Eyes Already On the Next Expansion
The Union Square branch’s launch represents the first time the MBTA has opened a new stretch along its core rapid transit network since 1987, when the T finished demolishing the elevated Orange Line and replaced those stations with all-new infrastructure.
Another, larger expansion is set to follow in the coming months. The second Green Line Extension branch will bring another five Somerville and Medford stops after Lechmere, ending at College Avenue near Tufts University.
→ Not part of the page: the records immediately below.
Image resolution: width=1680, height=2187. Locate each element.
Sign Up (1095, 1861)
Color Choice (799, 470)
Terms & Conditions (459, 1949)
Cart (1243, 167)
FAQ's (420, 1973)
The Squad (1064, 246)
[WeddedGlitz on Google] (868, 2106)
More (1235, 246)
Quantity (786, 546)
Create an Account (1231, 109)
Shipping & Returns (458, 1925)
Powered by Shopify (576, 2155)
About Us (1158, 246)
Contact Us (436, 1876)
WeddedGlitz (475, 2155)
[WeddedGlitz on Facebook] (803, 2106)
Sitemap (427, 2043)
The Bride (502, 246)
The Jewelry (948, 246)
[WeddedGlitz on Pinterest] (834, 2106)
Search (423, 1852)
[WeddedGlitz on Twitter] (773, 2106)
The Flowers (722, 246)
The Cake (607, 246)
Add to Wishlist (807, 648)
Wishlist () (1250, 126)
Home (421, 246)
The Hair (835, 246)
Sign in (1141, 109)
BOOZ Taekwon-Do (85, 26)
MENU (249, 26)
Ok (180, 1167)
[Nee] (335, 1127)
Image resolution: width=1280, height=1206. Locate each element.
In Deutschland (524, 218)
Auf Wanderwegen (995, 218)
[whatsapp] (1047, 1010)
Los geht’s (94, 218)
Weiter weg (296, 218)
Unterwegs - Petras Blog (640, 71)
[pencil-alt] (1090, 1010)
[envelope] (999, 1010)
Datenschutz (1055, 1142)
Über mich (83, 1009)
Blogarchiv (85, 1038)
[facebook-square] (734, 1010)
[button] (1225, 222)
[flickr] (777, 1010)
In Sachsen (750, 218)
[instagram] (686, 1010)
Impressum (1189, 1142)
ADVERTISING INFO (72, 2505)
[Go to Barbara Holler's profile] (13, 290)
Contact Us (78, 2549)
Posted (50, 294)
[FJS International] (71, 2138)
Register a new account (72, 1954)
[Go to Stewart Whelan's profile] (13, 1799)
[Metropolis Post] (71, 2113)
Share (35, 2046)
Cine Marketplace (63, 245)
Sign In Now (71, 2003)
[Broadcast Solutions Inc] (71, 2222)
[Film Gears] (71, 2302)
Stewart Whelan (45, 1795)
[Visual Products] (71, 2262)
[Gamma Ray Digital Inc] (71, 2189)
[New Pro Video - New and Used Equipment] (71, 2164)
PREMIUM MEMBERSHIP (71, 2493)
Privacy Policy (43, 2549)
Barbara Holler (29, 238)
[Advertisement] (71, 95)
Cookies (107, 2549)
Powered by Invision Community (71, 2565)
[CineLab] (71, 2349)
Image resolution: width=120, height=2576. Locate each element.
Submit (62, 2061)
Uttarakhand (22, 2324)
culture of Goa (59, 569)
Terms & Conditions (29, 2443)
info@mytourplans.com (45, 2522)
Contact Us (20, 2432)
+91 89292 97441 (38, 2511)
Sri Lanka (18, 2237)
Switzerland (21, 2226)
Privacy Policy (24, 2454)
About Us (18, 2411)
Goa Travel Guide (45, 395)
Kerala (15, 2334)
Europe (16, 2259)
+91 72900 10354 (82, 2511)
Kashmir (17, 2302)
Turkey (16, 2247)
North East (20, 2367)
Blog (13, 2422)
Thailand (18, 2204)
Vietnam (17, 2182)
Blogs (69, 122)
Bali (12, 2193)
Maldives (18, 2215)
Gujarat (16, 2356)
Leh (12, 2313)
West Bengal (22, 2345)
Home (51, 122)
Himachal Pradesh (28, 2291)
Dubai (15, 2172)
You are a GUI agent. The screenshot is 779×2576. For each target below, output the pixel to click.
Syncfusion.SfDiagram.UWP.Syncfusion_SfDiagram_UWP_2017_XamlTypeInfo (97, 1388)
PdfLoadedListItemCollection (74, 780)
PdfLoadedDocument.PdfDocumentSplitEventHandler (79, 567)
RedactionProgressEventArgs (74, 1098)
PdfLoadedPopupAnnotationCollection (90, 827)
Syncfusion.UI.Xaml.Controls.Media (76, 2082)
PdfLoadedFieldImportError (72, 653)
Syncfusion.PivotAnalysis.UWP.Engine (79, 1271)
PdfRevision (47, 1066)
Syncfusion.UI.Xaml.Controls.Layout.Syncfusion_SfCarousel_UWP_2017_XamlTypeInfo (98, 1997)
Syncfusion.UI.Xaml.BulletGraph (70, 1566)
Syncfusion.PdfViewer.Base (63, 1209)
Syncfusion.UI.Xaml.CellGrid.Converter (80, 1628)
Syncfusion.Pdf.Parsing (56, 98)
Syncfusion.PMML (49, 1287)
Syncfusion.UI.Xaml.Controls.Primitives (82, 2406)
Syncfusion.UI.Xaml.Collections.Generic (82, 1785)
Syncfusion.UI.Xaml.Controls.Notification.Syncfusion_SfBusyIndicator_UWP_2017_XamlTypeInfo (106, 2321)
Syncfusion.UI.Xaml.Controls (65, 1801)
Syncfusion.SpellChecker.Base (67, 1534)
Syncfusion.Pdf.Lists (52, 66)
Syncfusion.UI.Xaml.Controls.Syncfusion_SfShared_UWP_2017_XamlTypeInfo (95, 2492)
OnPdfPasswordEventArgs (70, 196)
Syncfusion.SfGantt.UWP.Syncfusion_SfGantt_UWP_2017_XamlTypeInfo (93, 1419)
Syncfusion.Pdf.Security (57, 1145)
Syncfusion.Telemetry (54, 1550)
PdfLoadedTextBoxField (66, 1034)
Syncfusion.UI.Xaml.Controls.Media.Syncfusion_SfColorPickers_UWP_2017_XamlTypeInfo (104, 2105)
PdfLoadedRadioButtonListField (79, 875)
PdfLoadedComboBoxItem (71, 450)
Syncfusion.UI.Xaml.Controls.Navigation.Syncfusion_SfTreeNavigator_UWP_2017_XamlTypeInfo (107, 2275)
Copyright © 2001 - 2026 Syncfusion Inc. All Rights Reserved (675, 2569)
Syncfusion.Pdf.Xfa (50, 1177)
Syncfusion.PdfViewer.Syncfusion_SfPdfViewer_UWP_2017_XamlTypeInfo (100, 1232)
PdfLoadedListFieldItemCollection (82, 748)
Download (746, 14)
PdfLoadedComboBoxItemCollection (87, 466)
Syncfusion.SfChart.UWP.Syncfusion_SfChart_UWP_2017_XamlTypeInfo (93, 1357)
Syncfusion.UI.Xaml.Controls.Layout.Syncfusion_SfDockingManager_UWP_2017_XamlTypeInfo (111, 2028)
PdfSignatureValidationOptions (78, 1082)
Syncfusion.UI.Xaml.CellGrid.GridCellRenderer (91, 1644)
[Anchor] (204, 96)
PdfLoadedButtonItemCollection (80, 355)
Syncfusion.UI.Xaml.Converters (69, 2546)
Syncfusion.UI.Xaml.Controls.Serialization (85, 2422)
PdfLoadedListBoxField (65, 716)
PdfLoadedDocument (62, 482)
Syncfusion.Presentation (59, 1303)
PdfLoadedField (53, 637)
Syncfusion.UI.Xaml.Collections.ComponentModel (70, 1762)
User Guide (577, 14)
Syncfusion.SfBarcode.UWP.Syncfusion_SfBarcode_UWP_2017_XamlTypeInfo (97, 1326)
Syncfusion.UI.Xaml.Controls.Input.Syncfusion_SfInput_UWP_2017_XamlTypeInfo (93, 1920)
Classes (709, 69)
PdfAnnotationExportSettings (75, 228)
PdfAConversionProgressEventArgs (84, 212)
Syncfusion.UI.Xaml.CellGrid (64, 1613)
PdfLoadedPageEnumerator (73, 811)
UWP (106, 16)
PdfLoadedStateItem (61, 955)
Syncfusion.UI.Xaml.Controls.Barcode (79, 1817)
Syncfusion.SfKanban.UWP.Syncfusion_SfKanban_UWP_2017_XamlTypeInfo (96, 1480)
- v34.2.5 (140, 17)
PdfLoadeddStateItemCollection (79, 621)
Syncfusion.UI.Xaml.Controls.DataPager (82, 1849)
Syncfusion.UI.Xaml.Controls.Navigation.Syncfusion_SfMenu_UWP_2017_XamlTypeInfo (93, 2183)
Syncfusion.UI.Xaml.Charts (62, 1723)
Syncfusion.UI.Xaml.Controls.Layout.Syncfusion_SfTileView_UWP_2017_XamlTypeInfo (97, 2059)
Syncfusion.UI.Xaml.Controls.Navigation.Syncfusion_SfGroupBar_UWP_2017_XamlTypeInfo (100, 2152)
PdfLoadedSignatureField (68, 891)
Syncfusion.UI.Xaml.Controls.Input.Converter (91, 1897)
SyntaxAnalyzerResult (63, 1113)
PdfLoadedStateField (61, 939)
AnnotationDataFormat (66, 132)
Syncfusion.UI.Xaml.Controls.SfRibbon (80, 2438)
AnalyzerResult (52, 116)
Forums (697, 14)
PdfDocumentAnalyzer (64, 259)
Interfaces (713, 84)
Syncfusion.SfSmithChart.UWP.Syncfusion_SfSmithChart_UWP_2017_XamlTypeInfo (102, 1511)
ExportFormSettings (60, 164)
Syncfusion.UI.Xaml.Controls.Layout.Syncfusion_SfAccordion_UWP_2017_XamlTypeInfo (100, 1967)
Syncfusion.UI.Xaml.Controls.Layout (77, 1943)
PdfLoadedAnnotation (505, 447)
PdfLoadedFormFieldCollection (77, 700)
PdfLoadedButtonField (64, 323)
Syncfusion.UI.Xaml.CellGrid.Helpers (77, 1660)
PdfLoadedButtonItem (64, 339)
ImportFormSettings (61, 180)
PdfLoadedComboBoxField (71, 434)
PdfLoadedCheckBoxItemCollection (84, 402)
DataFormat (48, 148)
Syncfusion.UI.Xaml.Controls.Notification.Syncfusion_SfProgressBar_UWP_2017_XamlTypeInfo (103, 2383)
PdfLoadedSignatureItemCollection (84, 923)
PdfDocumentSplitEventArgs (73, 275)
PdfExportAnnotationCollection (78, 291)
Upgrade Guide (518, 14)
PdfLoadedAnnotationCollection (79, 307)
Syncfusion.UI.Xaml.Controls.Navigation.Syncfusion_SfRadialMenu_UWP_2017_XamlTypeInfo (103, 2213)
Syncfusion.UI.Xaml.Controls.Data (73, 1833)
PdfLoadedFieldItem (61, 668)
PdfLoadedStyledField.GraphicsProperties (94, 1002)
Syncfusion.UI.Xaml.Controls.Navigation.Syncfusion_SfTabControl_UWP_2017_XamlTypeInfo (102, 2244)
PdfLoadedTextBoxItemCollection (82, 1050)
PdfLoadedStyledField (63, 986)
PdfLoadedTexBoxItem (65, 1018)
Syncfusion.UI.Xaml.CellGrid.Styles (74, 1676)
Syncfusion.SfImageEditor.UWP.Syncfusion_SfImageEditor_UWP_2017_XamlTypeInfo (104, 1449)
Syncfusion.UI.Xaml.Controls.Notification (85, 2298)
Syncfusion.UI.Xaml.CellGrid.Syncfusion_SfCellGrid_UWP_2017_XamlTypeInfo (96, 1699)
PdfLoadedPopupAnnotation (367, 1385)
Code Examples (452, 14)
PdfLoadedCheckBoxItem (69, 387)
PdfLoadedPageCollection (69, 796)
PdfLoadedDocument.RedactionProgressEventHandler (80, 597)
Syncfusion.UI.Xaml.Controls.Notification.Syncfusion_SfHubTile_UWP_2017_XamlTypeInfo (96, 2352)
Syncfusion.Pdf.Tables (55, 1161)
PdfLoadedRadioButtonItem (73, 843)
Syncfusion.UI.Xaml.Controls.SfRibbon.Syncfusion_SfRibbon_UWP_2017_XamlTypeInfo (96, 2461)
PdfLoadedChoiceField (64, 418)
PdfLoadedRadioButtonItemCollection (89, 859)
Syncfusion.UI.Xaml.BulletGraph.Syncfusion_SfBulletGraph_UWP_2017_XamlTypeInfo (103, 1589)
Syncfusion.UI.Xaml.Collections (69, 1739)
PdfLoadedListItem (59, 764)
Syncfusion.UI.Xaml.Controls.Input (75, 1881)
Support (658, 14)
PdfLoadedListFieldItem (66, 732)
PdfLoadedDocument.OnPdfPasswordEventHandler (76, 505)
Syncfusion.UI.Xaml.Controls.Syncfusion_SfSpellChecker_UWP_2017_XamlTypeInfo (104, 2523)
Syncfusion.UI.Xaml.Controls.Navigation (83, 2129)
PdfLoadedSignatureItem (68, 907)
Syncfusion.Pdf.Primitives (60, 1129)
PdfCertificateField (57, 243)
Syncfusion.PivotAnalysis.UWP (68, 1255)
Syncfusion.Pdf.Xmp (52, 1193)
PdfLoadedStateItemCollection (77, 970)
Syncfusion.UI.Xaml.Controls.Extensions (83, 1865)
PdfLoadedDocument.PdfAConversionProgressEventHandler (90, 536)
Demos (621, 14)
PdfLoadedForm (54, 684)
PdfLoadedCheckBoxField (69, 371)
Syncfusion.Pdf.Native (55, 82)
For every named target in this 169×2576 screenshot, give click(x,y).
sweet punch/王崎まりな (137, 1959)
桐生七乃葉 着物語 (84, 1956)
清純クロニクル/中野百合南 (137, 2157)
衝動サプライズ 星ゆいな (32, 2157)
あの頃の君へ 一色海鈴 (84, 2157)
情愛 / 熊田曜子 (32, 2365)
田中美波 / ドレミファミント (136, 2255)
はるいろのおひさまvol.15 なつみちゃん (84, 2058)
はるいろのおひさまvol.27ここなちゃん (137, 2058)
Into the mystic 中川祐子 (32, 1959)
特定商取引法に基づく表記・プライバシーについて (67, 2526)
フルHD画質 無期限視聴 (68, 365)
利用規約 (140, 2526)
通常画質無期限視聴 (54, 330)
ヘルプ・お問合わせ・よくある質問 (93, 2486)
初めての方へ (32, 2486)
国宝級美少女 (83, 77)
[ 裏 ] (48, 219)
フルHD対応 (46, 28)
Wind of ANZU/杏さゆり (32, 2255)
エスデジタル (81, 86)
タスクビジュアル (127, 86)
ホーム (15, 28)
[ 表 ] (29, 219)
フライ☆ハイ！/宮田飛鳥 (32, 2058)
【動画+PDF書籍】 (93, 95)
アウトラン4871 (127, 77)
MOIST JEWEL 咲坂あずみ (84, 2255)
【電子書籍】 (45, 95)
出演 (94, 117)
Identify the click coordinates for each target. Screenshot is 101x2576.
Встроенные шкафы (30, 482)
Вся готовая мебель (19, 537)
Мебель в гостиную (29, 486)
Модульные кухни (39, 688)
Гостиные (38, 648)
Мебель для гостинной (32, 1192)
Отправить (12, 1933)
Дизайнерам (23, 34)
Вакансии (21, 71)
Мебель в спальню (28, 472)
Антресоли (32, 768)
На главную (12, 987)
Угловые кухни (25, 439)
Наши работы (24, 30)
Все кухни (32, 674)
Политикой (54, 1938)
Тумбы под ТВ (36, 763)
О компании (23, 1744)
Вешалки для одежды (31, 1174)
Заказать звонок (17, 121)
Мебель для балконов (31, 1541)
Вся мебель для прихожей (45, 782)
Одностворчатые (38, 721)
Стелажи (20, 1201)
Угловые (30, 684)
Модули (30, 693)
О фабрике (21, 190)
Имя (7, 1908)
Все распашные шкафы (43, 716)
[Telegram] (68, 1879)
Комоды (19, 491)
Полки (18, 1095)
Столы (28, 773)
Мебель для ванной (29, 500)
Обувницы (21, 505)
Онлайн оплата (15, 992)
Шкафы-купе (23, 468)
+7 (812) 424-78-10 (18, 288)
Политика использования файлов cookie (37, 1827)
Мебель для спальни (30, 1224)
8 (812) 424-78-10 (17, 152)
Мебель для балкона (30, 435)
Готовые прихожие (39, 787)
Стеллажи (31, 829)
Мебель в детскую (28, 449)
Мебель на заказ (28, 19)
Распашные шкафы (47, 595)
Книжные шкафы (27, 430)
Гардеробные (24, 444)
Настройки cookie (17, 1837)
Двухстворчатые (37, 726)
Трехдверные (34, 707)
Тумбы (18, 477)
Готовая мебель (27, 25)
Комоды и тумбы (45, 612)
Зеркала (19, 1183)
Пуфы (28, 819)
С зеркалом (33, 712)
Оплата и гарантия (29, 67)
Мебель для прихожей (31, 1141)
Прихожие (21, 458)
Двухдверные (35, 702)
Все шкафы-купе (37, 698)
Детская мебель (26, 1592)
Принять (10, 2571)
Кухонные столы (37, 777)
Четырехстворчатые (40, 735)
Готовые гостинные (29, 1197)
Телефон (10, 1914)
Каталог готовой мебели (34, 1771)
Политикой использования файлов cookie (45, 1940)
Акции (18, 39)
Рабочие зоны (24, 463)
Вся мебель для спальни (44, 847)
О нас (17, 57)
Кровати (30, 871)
Officials have not announced an opening date for that branch, which like the Union Square segment has faced recent delays fueled in part by the pandemic. MBTA General Manager Steve Poftak said Monday the T plans to host another ceremony to mark the next launch “later this year.”
MBTA officials expect that once both branches on the 4.7-mile extension are open, riders will take about 45,000 more trips per day.
And while some elected officials used Monday as a chance to take a victory lap, others set their sights on the steps to follow.
Several speakers at the packed opening ceremony, including Sen. Patricia Jehlen and Somerville Mayor Katjana Ballantyne, called for the MBTA and the Baker administration to embrace further extending the Green Line out to Mystic Valley Parkway.
State officials had eyed extending the Green Line to the Mystic Valley Parkway, also known as Route 16, more than a decade ago, but that addition does not feature in any of the existing plans.
“This is an important milestone, but our work is not done,” Jehlen said. “Many people today think the Green Line will permanently end at Tufts/West Medford, but we will not stop until it reaches Route 16.”
Former Somerville Mayor Joe Curtatone, who was among those on the first-ever train that departed Union Square early Monday morning, voiced his support for the additional extension and for a further push into Porter Square to link the Green and Red Lines, which also intersect at Park Street in downtown Boston.
“I’m going on another train ride,” Curtatone quipped as he walked away from the podium.